The statement, presented to the public Thursday, includes a series of measures for the government to strengthen the legal and institutional framework for combating discrimination; improving education on human rights, equality and gender sensitivity; combating hate speech; promoting equality at work; and protecting women from violence in certain patriarchal cultures. It also criminalizes Holocaust denial.
“The Government is committed to promoting equality on a broad front throughout the parliamentary term,” Finnish Prime Minister Petteri Orpo said in a press release. “There is no room for racism in Finland. Political decision-makers must set an example in building a safe and equal society, and we need all of society to take part.”
The statement was drawn up by a working group of state and permanent secretaries, in consultation with about 100 representatives of civil society organizations, researchers and other parties, which was tasked with drafting the document back in July. The group found that “there are still discriminatory attitudes and structures in Finnish society — for example, on the labour market and in education — that must be changed,” as they wrote in the statement.
The statement describes several actions the government is planning to take, including leading an annual round-table discussion on promoting equality and non-discrimination, launching a national anti-racism campaign, and launching a program to promote equality across the entire Finnish education system.
In addition to criminalizing denial of the Holocaust, the government will investigate the “possibility of criminalising the use of at least Nazi and communist symbols to promote ideology.”

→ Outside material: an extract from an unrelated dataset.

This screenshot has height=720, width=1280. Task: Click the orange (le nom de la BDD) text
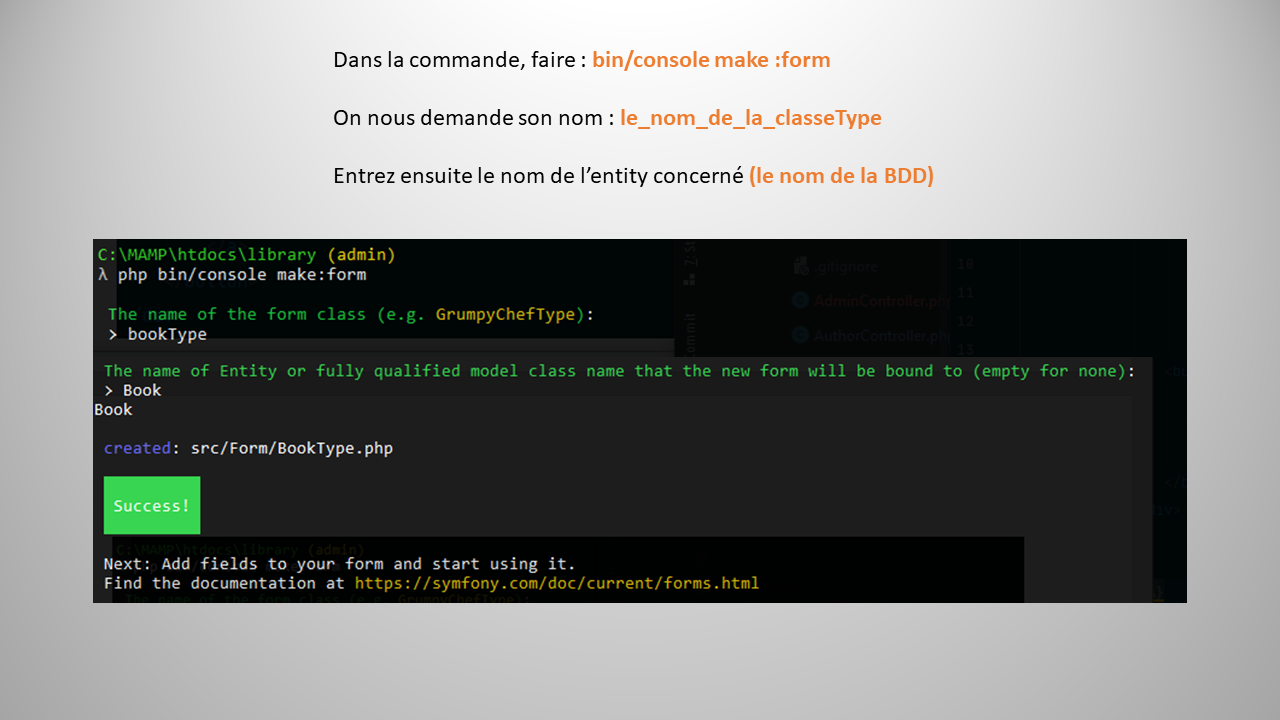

The government has submitted the statement to the parliament, which is set to discuss it next week. If approved, the measures will be implemented through a separate action plan.
Despite being in office for little over two months, Finland’s government has already faced three major racism scandals involving Orpo’s junior coalition partner, the right-wing Finns Party. After 10 days in office the economy minister, Vilhelm Junnila, had to resign after making jokes about Nazism and attending a far-right event with links to neo-Nazis in 2019.
Deputy Prime Minister Riikka Purra later came under fire for making racist comments in online blog posts published in 2008, but she did not resign. And Junnila’s replacement, Wille Rydman, was revealed to have used racial slurs in private messages with his then-girlfriend.